Although the standard-of-care first-line regimen of the combination of trastuzumab (Herceptin), pertuzumab (Perjeta), and chemotherapy has remained largely unchanged, other developments have altered the treatment landscape in later lines for patients with HER2-positive metastatic breast cancer, Hilton says.

In the second-line setting, trastuzumab deruxtecan has replaced ado-trastuzumab emtansine (T-DM1; Kadcyla) as the standard of care, Hilton expands. In the phase 3 DESTINY-Breast03 trial (NCT03529110), which supported the FDA approval of trastuzumab deruxtecan in this setting, trastuzumab deruxtecan elicited significant improvements in progression-free survival compared with T-DM1. Based on these findings, trastuzumab deruxtecan became the new standard of care in the second-line setting; however, T-DM1 still has a role in the treatment armamentarium, Hilton notes.

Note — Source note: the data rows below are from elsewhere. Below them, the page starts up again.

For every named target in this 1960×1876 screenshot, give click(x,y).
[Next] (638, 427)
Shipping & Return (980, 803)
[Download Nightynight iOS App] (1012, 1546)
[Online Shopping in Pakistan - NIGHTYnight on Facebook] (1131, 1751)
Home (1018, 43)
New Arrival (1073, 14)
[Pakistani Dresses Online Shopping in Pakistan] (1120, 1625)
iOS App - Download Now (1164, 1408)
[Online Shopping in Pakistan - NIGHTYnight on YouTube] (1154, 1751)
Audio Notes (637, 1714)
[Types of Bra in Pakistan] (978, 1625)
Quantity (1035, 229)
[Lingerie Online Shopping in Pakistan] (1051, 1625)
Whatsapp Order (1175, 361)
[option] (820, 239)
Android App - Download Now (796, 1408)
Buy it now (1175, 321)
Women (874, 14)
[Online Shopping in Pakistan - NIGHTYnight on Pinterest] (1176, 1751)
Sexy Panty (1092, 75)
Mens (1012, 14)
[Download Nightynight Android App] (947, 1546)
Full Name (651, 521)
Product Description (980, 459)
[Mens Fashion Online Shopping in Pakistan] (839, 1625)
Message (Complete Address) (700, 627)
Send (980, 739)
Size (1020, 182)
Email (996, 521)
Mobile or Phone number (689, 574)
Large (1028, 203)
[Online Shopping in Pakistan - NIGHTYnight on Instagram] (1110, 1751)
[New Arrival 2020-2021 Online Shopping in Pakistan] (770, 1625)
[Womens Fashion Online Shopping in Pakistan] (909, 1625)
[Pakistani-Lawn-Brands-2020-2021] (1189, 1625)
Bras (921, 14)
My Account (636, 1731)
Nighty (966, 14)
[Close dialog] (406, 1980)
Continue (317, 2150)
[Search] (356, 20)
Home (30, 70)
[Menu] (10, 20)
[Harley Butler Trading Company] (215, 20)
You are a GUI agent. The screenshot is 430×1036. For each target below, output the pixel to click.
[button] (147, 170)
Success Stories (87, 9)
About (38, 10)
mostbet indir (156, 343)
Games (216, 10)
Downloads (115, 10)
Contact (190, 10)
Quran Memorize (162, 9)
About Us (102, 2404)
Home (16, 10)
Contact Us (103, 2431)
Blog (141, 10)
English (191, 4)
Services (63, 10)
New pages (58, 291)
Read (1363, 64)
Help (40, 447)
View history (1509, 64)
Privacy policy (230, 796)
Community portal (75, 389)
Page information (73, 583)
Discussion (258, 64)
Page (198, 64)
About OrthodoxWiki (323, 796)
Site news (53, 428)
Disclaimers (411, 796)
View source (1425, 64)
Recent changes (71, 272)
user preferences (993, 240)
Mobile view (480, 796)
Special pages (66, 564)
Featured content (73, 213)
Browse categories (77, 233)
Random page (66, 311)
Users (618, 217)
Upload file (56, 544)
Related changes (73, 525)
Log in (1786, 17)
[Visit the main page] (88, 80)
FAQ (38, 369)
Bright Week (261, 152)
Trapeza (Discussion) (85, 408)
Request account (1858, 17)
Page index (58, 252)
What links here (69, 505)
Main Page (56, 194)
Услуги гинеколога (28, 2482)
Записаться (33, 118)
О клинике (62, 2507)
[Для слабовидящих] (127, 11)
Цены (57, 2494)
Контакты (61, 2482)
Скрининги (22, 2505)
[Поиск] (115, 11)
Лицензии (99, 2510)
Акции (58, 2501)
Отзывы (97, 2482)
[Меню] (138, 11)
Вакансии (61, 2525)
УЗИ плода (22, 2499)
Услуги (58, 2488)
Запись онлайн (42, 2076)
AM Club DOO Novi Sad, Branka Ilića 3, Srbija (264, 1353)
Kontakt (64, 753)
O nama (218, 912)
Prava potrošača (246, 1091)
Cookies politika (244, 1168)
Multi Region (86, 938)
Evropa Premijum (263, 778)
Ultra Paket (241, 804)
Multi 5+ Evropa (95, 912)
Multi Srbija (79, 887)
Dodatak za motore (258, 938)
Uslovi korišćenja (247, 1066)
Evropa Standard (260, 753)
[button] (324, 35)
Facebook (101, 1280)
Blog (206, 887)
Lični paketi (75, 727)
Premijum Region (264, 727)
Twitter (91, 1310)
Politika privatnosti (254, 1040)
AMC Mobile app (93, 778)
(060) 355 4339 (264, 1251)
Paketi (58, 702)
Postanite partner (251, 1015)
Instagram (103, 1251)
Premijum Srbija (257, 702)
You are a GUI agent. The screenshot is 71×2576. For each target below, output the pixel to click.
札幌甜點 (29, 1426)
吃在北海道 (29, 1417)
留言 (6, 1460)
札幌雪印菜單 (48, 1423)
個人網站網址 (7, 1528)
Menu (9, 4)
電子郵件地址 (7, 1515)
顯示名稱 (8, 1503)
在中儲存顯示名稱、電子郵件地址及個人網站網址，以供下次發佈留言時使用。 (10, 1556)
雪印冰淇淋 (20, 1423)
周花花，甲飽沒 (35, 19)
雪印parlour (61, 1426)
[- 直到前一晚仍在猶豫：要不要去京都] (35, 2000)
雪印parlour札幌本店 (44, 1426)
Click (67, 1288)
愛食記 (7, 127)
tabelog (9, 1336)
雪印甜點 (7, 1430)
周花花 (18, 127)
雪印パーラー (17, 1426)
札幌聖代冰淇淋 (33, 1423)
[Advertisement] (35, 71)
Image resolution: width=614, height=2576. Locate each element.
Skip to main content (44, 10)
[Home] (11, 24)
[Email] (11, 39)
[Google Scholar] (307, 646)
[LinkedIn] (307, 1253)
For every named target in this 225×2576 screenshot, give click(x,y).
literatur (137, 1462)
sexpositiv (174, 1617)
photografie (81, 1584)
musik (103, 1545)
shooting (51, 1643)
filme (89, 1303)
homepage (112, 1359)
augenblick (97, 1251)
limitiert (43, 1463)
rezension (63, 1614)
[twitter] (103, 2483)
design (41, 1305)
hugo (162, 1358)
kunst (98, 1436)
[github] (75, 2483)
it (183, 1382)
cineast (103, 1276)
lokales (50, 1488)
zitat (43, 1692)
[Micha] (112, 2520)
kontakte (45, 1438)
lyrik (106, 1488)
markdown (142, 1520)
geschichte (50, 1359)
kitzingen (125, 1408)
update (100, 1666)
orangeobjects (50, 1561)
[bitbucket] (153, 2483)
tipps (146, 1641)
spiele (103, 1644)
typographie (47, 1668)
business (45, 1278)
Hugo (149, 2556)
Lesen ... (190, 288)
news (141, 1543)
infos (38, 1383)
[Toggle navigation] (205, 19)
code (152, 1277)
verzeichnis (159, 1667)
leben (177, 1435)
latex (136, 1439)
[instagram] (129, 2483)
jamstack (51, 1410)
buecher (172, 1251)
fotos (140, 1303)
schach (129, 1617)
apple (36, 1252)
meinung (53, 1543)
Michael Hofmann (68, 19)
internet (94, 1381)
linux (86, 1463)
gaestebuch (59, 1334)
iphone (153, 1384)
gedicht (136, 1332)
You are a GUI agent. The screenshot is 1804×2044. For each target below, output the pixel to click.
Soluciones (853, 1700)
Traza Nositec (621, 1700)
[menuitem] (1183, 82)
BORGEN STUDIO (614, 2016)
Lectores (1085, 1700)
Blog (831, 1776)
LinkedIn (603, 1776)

Ongoing and future investigations will continue to explore the use of trastuzumab deruxtecan in additional settings, Hilton continues. The phase 3 DESTINY-Breast05 trial (NCT04622319) is evaluating trastuzumab deruxtecan vs T-DM1 in patients at a high-risk for recurrence who did not achieve a complete response following neoadjuvant treatment. Findings from this study could increase understanding of whether this approach could improve outcomes for patients with residual disease, Hilton concludes.